Auch in Kriens, wo Paul Winiker (noch) Gemeindepräsident ist, hängen Wahlplakate des SVP-Kandidaten. (Bild: rob)

Mit seinem Resultat aus dem ersten Wahlgang rechnet sich SVP-Kandidat Paul Winiker gute  Chancen aus, in den Regierungsrat gewählt zu werden. Das Bild, dass er ein netter «Plauderi» ist, der gerne andere die Arbeit machen lässt, sei völlig falsch, meint der 59-Jährige im Interview mit zentral+. Und er verrät, auf welches Departement er bereits jetzt schielt.

zentral+: Sagen Sie selbst: Was ist Ihr grosser Vorzug gegenüber Ihren beiden Kontrahenten?

Paul Winiker: Zunächst meine Lebenserfahrung, ich war beruflich 30 Jahre in leitender Stellung, gepaart mit meiner politischen Erfahrung …

zentral+: … die Frage zielt eher auf Ihre kommunikativen Fähigkeiten, die man Ihnen nachsagt und in denen Sie den anderen eine Nasenlänge voraus zu sein scheinen. Es heisst, Sie seien einer, der es mit allen kann. Sind Sie ein Blender?

Winiker: Sicher nicht, ich leiste solide Arbeit. Aber es freut mich natürlich, wenn man mir nachsagt, dass ich kommunikativ bin. Ich glaube, das ist in einem Exekutivamt äusserst wichtig. Man muss offen sein, auch gegenüber anderen politischen Meinungen.

zentral+: Dafür ist Ihre Partei nicht gerade berühmt geworden …

Winiker: Das sehe ich nicht so. Ich bin über die Parteigrenzen hinaus offen und lösungsorientiert.

zentral+: Kommunikative Menschen haben auch Schattenseiten. Da und dort heisst es, Sie seien nicht der geborene «Schaffer-Typ» und liessen die Knochenarbeit gerne andere machen. Stimmt das?

Winiker: Diese Sicht erstaunt mich. Ich würde mich eher als Macher beschreiben. Natürlich muss man als Gemeindepräsident die operative Umsetzung eines Entscheids der Verwaltung übertragen. Aber ich scheue mich nicht vor Detailarbeit. Ich kann mich durchaus auch mal reinknien.

zentral+: Interessant ist, dass Sie auf der Website der Gemeinde beim Gemeinderat nicht mehr aufgelistet sind. Geht man in Kriens also von einer sicheren Wahl aus?

Winiker: Was? Davon weiss ich nichts, das prüfe ich nach. Er lacht.
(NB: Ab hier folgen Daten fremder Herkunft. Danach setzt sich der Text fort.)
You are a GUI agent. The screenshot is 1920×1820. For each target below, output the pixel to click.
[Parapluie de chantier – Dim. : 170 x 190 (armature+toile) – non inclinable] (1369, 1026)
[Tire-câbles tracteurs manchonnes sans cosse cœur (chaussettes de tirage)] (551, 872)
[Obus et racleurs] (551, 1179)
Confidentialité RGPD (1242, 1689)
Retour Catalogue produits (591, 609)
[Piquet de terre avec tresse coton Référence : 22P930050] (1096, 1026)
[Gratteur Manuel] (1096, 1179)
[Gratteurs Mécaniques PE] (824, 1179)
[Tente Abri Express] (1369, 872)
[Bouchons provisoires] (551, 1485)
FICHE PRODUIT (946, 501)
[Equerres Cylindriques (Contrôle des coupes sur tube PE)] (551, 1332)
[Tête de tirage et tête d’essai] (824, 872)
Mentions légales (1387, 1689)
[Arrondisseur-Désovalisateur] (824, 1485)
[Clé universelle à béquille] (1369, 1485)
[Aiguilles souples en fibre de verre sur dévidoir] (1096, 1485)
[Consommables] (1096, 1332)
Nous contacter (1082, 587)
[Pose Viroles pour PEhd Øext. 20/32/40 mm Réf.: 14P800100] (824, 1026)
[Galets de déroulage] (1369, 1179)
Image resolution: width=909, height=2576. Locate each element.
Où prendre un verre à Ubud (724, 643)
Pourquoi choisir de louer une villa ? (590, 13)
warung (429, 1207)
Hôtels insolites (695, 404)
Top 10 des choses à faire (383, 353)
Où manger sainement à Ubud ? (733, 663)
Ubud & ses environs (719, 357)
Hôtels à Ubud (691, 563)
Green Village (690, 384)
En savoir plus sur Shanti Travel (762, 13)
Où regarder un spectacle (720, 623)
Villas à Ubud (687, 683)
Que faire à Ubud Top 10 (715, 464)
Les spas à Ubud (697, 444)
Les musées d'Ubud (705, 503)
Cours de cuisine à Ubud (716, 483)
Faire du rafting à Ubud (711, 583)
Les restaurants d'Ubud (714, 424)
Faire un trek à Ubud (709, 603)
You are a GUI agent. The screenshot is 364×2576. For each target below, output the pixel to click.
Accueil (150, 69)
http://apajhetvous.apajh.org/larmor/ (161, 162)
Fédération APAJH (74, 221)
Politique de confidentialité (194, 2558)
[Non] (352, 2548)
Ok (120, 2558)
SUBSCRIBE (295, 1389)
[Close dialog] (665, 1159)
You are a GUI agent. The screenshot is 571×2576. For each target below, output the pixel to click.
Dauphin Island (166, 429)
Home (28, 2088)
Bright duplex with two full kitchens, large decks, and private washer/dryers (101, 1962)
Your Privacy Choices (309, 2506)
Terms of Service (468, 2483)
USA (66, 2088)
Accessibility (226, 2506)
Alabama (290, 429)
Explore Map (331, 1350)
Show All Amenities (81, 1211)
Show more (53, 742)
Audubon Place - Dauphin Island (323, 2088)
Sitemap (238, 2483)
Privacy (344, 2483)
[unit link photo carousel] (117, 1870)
«In der Zeitung hiess es anfänglich, ich hätte geringe Chancen. Nun sieht es etwas anders aus.»

zentral+:  Wie gross schätzen Sie Ihre Chancen ein? Am Anfang des Wahlkampfes hiess es, Sie seien klarer Aussenseiter.

Winiker: Das war tatsächlich so. In der «Luzerner Zeitung» etwa hiess es, ich hätte geringe Chancen. Nun sieht es etwas anders aus, ich bin auf Augenhöhe mit dem Bisherigen Schwerzmann, zudem werde ich von den drei grossen bürgerlichen Parteien CVP, FDP und SVP empfohlen.

zentral+:  Also haben Sie den Champagner schon mal kühl gestellt?

Winiker: Wir von der SVP trinken «suure Moscht». Zur Frage: auf keinen Fall. Die Bevölkerung muss wählen, nicht die Parteispitzen. Beim zweiten Wahlgang fängt alles wieder bei null an.

Kopf-an-Kopf-Rennen

Paul Winiker tritt für die SVP an und will am zweiten Wahlgang vom 10. Mai neu in die Regierung einziehen. Für die restlichen zwei Sitze bewerben sich der bisherige Parteilose Marcel Schwerzmann und die SP-Frau Felicitas Zopfi, welche für die zurücktretende Yvonne Schärli kandidiert.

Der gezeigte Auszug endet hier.